KUTIPAN DOKUMEN >>
::::

Minggu, 15 November 2009

Kebutuhan SDM Perbankan Syariah

Oleh Erwin FS

Bulan oktober 2009 ini di milis yang berfokus kepada ekonomi syariah terjadi diskusi seru mengenai sumber daya manusia (SDM) dan sosialisasi perbankan syariah. Dalam milis tersebut terungkap bahwa kebutuhan SDM bank syariah ke depan akan lebih banyak lagi, yang berjumlah puluhan ribu. Fenomena pembajakan sempat mencuat karena berdasarkan fakta masih sangat sedikit SDM bank syariah untuk kebutuhan setingkat manajer.
Pangsa pasar perbankan syariah di tingkat nasional juga dianggap masih sedikit yaitu sekitar 2,5 persen. Seolah-olah ingin mengatakan bahwa sosialisasi masih dirasa kurang. Jika dipakai tahun 1998 sebagai tolok ukur berkembangnya perbankan syariah, berarti dalam masa lebih kurang 11 tahun pangsa pasar masih belum mengalami kemajuan yang berarti.
Untuk mensosialisasikan perbankan syariah memang membutuhkan kesungguhan karena sesungguhnya yang disampaikan adalah ajaran Islam yang berasal dari wahyu Ilahi. Disamping itu, salah satu tema pokok kemunculan perbankan syariah adalah pengharaman riba. Dengan tidak bermaksud merendahkan SDM bank syariah yang sudah ada, jangankan masyarakat, SDM bank syariah sendiri belum semuanya memahami tema utama pengharaman riba dalama operasional perbankan syariah. Menurut saya ini adalah salah satu faktor yang menyebabkan perbankan syariah belum diterima dengan baik oleh seluruh lapisan masyarakat.
Dalam tulisan ini, masalah teknologi dikesampingkan terlebih dahulu untuk memfokuskan kepada persoalan SDM bank syariah. Kekuatan utama bank syariah justeru berada di SDM-nya. Teknologi adalah urutan kesekian walaupun perannya sangat penting. Jika SDM-nya benar-benar mumpuni maka akan sangat membantu sosialisasi bank syariah sekaligus pengharaman riba kepada masyarakat. Jika SDM bank syariah bisa menunjukkan sikapnya yang tegas dan jelas mengenai pengharaman riba maka masyarakat akan melihat sebuah fenomena yang disebut sebagai budaya kuat.

::::

YANG HARUS DIKERJAKAN >>
[a] Berapa perkiraan pangsa pasar perbankan syariah di tingkat nasional menurut tulisan tentang kebutuhan SDM perbankan syariah?
[b] Teruskan tulisan tentang kebutuhan SDM perbankan syariah dari tempat tulisan itu berhenti.

DATA YANG DIBERIKAN >>
::::

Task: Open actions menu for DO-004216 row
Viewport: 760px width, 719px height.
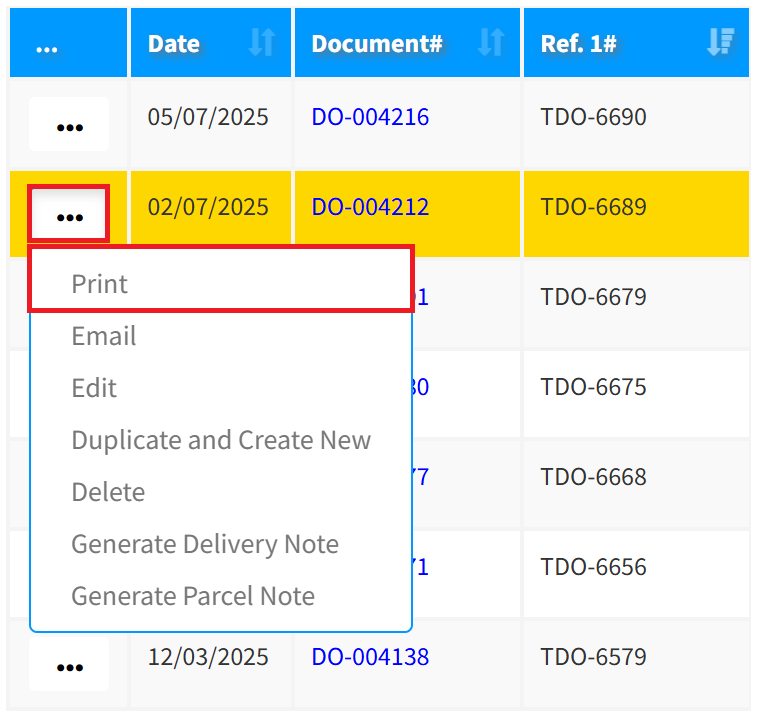Action: tap(69, 125)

::::

JAWABAN BERURUTAN >>
[a] Sekitar 2,5 persen.

[b]
Menurut Eugene McKenna (2006) budaya kuat akan mempengaruhi pegawai di suatu perusahaan secara signifikan. Maka jika budaya kuat itu dimiliki oleh SDM bank syariah, akan bisa mempengaruhi masyarakat atau nasabah secara signifikan. Untuk dapat memiliki budaya kuat di internal SDM bank syariah, diperlukan sosialisasi.
Menurut Gary Johns dan Alan M. Saks (2001), sosialisasi adalah cara bagaimana individu perusahaan mempelajari keyakinan, nilai-nilai dan asumsi-asumsi. Salah satu kesuksesan bank syariah adalah sukses melakukan sosialisasi kepada seluruh pegawainya mengenai pengharaman riba dan internalisasi nilai-nilai Islam sebagai bagian dari pembentukan integritas SDM bank syariah.
Sebagai orang luar, saya memang tidak mengetahui mekanisme internalisasi nilai-nilai Islam pada SDM bank syariah. Namun selama ini belum terdengar adanya upaya untuk melakukan internalisasi nilai-nilai Islam kepada SDM bank syariah sebagai sebuah keharusan dan konsekuensi bekerja di bank syariah yang sudah pasti mengamalkan ekonomi berdasarkan syariah, memahami pengharaman riba dan bisa mewarnai masyarakat untuk bertransaksi secara syariah.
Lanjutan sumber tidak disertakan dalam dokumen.